I look at his face to see if he’s making fun of me. Then I snap.
“Express!” And I can’t hold it back: “The Orient Express, Habibi!”
Laughing, Amira takes me by the arm and whispers in my ear, “This isn’t Beirut, hanimefendi. You can’t go around calling these guys habibi and that sort of thing!”
Maryam smiles and we feel the stress begin to slip away. Of course the ‘express’ refuses to come on time and the proprietor keeps wandering around us, nervous and threatening.
The coffee shop is like a cave. To get there you leave the lobby in the Dar el-Medina Hotel, go past the Zeytuna Mosque and slip into the narrow passageway where they sell the souvenirs. Then take the passageway that leads downtown and it’s the shop just a little ways ahead, the only coffee shop that allows women. To get inside you have to squeeze past all those other little shops selling spices, perfumes, soap and leather, making a narrow passageway even narrower. And when you finally burst through the fragrant clouds and wiggle through the cumbersome intimacy that goes with a bazaar, you suddenly realize you are inside.

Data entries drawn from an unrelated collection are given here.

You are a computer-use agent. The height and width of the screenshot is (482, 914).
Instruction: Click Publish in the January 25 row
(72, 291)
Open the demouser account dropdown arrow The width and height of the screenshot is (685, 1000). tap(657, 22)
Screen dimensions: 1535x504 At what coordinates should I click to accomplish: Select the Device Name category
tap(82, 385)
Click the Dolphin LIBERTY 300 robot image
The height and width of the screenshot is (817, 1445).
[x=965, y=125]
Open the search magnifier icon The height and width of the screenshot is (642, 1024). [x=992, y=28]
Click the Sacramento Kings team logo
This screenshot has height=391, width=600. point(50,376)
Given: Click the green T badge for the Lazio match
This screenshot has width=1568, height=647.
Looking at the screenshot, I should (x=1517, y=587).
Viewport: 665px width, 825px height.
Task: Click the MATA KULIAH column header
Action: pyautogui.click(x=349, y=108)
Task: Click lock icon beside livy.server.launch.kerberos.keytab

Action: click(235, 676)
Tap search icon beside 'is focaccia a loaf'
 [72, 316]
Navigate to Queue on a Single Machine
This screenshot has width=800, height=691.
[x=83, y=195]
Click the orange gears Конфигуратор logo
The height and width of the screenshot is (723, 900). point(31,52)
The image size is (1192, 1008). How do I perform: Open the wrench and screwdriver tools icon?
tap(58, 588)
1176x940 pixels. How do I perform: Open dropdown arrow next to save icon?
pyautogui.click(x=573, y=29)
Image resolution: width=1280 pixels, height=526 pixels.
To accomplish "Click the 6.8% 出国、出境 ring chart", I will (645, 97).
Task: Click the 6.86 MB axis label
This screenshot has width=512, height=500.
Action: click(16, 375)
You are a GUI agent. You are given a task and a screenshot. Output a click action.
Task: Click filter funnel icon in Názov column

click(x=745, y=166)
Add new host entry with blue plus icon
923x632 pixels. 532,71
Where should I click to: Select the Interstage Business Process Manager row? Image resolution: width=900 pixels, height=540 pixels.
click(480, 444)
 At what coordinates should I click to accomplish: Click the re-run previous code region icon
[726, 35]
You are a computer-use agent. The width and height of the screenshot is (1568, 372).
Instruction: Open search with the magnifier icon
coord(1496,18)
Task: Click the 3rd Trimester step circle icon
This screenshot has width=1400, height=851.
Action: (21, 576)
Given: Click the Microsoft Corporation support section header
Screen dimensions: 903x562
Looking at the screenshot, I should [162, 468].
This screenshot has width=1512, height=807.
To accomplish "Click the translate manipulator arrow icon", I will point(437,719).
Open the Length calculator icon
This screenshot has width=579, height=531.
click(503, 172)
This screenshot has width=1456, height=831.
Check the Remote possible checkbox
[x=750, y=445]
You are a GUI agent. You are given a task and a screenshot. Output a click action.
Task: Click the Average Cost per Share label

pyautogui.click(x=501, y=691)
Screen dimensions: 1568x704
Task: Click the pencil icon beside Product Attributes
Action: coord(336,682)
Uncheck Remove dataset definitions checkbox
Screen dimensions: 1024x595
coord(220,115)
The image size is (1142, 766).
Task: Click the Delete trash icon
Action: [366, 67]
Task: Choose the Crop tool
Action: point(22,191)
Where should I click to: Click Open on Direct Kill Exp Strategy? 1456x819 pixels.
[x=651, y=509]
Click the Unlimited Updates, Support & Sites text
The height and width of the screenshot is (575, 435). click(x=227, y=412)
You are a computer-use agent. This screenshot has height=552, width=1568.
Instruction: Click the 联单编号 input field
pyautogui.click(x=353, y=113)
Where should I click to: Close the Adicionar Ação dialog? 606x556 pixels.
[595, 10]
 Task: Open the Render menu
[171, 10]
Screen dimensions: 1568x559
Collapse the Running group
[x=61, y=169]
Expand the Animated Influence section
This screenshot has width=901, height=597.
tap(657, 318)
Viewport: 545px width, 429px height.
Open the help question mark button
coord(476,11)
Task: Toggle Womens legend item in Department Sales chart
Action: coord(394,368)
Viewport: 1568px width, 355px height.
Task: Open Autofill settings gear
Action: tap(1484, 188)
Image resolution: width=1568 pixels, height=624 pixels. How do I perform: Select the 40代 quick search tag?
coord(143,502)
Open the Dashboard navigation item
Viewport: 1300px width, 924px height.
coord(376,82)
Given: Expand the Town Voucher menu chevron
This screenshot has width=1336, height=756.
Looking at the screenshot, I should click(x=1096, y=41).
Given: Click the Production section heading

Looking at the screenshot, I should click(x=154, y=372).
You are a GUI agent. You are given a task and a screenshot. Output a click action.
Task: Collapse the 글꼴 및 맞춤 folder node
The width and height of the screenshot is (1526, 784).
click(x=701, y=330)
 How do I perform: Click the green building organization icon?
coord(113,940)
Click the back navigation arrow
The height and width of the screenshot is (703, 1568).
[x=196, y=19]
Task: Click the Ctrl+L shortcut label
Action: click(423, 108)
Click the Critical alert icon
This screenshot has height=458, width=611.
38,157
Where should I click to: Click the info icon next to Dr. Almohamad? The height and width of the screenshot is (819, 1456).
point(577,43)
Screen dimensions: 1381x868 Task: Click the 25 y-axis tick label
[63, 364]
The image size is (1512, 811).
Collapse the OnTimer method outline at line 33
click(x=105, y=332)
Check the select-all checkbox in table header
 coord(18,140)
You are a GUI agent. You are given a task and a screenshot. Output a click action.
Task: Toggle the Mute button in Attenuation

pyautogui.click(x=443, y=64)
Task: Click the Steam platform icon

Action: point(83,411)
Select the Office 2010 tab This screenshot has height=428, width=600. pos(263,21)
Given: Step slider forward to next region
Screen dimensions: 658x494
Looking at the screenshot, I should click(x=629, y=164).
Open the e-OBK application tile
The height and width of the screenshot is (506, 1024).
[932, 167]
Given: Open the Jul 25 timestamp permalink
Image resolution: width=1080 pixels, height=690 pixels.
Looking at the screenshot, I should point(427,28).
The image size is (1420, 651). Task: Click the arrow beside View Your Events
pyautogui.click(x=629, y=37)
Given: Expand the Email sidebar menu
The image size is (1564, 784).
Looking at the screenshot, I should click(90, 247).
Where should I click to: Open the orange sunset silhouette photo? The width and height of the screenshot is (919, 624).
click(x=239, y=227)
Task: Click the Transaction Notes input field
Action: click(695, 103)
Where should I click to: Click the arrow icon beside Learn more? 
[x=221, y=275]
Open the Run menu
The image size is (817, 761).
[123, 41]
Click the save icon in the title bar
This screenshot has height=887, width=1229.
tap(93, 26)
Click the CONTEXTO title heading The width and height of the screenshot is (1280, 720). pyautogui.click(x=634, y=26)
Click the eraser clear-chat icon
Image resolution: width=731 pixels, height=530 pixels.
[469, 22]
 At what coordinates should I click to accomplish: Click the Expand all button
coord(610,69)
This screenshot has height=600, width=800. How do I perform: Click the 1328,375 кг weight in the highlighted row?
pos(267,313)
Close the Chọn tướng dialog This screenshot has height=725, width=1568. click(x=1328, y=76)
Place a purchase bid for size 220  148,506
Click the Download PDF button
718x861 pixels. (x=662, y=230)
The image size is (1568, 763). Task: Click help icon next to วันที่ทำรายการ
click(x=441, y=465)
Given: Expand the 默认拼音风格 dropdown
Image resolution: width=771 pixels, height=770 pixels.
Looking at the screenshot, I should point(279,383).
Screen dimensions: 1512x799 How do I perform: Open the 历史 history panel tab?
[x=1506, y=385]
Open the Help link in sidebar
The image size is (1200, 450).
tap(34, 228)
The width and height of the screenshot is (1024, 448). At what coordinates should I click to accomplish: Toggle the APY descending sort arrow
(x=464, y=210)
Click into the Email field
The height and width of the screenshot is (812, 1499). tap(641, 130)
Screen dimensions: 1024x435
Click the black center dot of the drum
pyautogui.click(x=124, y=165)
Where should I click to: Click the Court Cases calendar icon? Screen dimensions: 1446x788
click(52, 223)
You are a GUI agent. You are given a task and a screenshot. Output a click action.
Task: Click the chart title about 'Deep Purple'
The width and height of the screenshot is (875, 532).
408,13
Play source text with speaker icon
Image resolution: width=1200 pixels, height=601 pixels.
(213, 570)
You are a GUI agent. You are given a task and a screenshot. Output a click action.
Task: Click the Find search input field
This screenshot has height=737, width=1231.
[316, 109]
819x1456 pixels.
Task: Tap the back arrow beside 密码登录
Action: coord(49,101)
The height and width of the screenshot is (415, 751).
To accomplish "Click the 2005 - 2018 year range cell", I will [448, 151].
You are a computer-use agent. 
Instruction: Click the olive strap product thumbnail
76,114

“This coffee guy is really annoying, azizi,” I say. Amira swiftly lets out a soft sigh, fans her face with her hand, sits up, puffs out her chest and flashes the man a coy smile. Maryam seems a little put off by the flirtatious display. Loudly she clears her sinuses, leans back in her chair, hikes up her trousers, spreads her legs wide and nervously bounces a leg up and down. Thanks to Amira’s smile the Orient Express is already on the way. With the first sip of coffee my head must have cranked into gear. First I realized how right I was about my adventure the night before – if I had walked in the other direction I would have ended up in the centre of town. Then there were the fragments and shades of Amira and Maryam (and the dynamic between them) that I’d only just begun to make out in the light of the fireworks last night. They were much clearer in daylight. Amira had a body that seemed designed to support breasts. Her black eyes were almost too large for her face that always seemed to be smiling. Over her eyes were thin, striking eyebrows that looked like they were painted by a master artist in a single, deft stroke of his brush on the smooth, milk-chocolate canvas of her skin. That mysterious and enticing energy particular to small women turned her body into a kind of enticing treasure chest. She had bony feet but her hands were incredibly delicate. And she held herself in such a way that you felt she might suddenly spring into action, leaping to her feet in a flurry of motion. In her company you always felt a little on guard. She was a woman that gave you the feeling something big was about to happen.